Some people may not have a passport, driver’s license, or even a government-issued nondriver identification card that is still valid or has not expired for more than three years.

This means that the notary can use another form of a government-issued ID to identify the person, as long as that ID has the person’s signature or a photo of the person.

This type of credential may include, for example, a military id. However, this also means that the notary public must be satisfied with the identification that the credential provides. If the notary public is unsatisfied with the identification, the notary may refuse to accept it.

Credible Witness

Even if someone is not known to the notary public and does not have any of the listed identification credentials, that person may still require the performance of a notarial act.

A notary public can identify an individual by having a credible witness who knows the person appear and swear that they are who they say they are.

In order to be considered a credible witness, they must meet one of two conditions:

  1. be personally known by the notary public
  2. have their identity confirmed via passport, driver’s license, or another form of government identification that has not expired more than three years prior to the performance of the notarial act.

Despite the fact that an alternative form of identification is supplied for verifying the individual on whose behalf a notarial act is performed, this does not extend to confirming the authenticity of any witness present.

This also means that we cannot use another witness’ oath or affirmation to decide if the first witness is telling the truth. This could create a never-ending chain of witnesses.

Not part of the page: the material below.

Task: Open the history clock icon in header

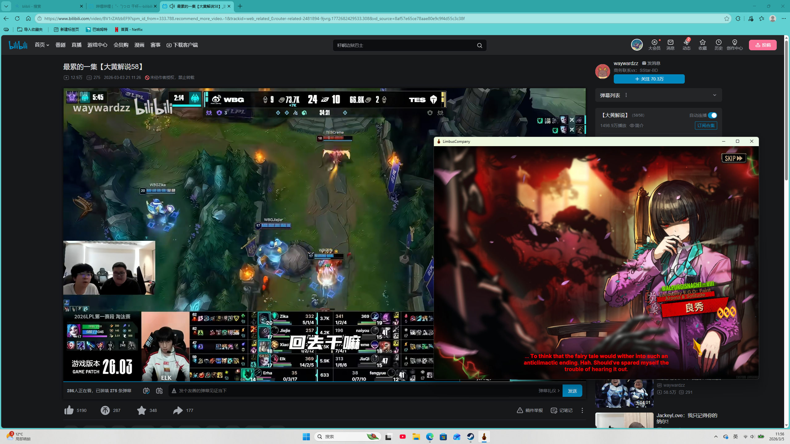Action: 718,43
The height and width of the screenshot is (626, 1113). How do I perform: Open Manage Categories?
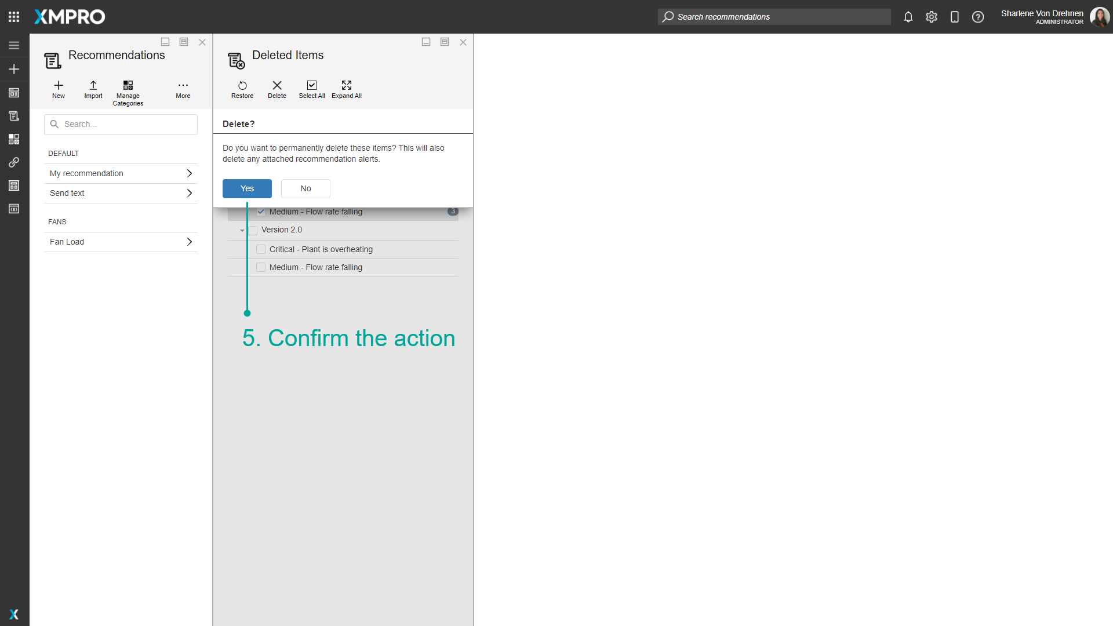coord(128,90)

Refusing notarial services based on identification

Despite the presentation of a valid identification credential, in some cases, notary publics may remain uncertain about the identity of an individual. This could be due to factors like defects that obscure legibility on the ID card or changes in physical appearance which are not reflected within its image.

If the notarial officer is uncertain as to the identity of the individual (whether the individual for whom the notarial act is performed or a credible witness for that individual), the noatary may require the individual to provide additional information or identification to assure the officer as to the identity of the individual. 

Using acceptable forms of ID

When making sure someone is who they say they are, it is important to be flexible. For example, a person’s name in official documents might include their full middle name. But their acceptable form of government identification issued to them might only show a middle initial or nothing at all. This happens often.

The inconsistency might be happening the other way around instead. The notary should recognize these common inconsistencies when identifying an individual. However, if a notary is unsure about the identity of the individual, the notary should say no to performing the notarial act.